_Record extracts_.
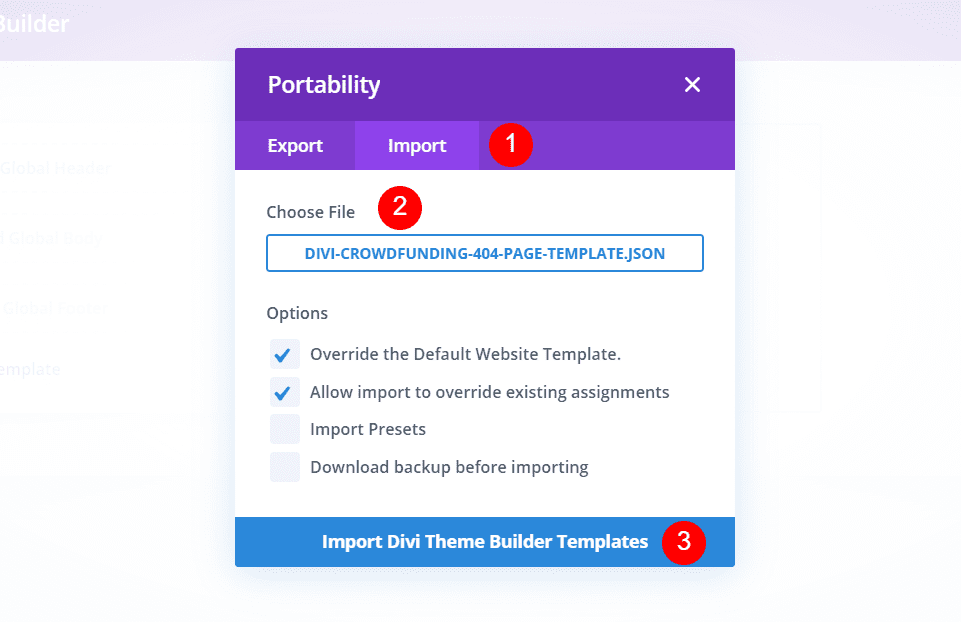Click the red step marker numbered 2

[399, 208]
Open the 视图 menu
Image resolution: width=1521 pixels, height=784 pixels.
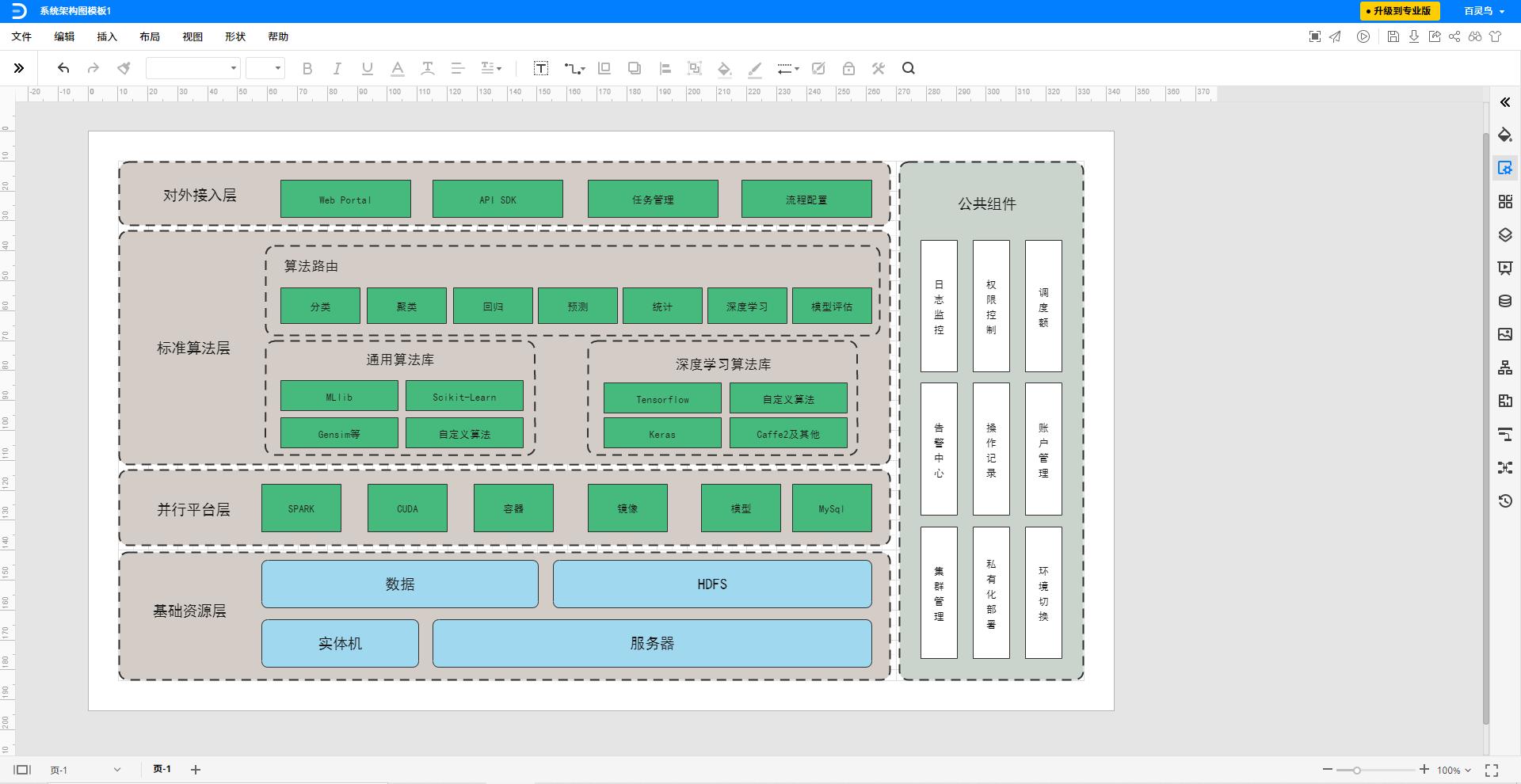point(193,36)
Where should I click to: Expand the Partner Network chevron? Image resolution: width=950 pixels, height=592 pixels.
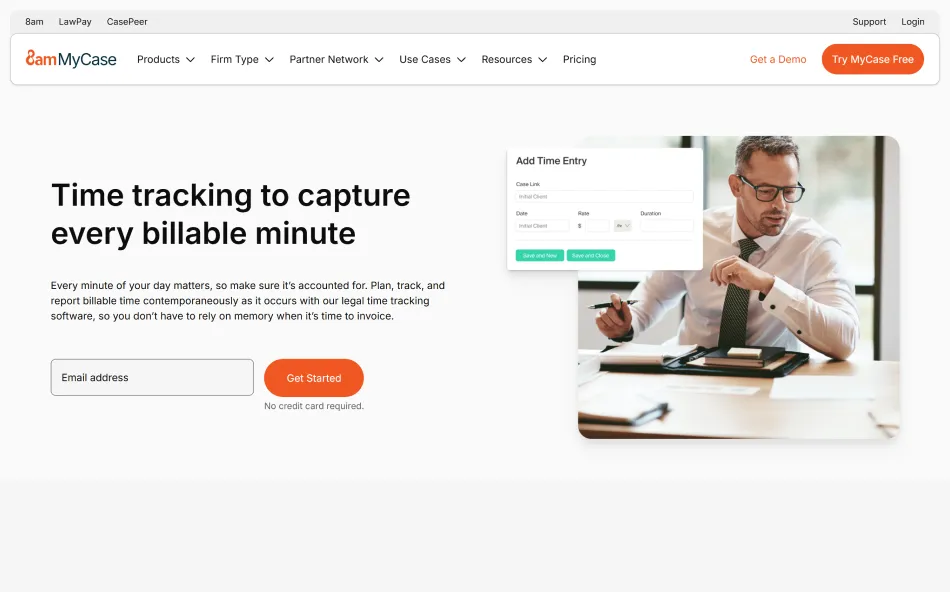pyautogui.click(x=379, y=59)
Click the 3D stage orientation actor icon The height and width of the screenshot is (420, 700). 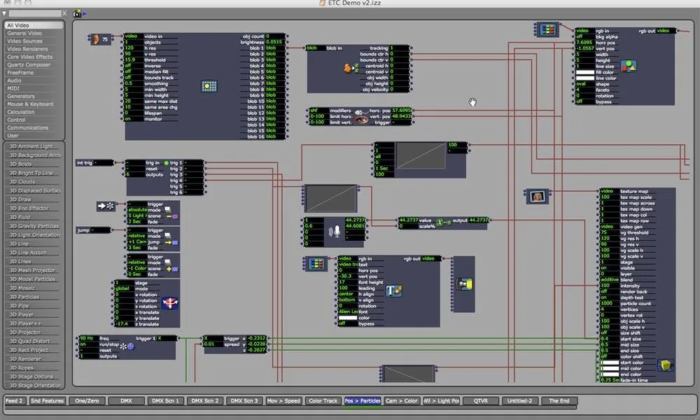pos(169,302)
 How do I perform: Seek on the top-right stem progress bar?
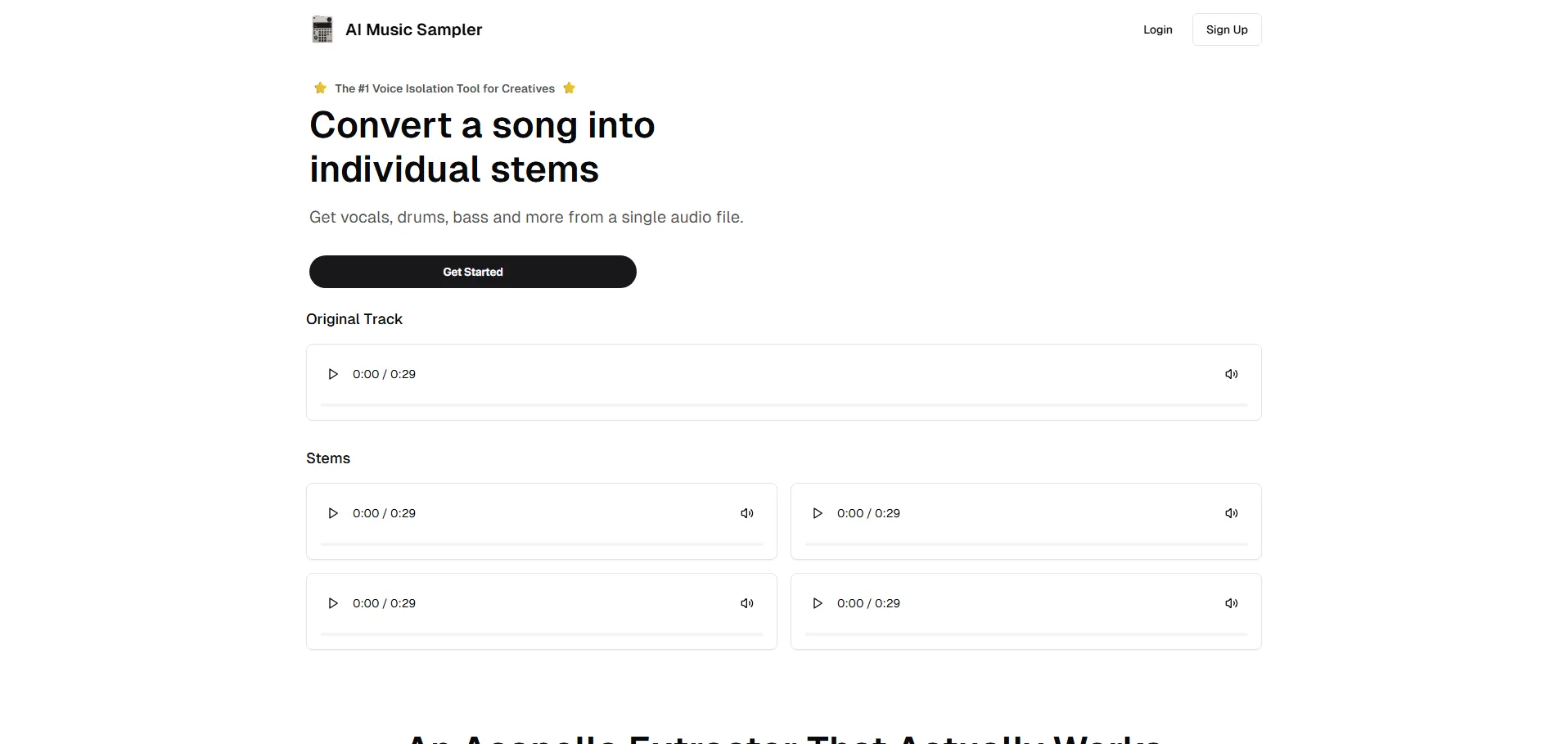pos(1025,543)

_Exercise instructions_. None of the pictures belong in the copy. Write out exactly the lines from the line that holds "How do I perform: Seek" through the last line of the listing above, both ends included.

_Reply to the task_.
 How do I perform: Seek on the top-right stem progress bar?
pos(1025,543)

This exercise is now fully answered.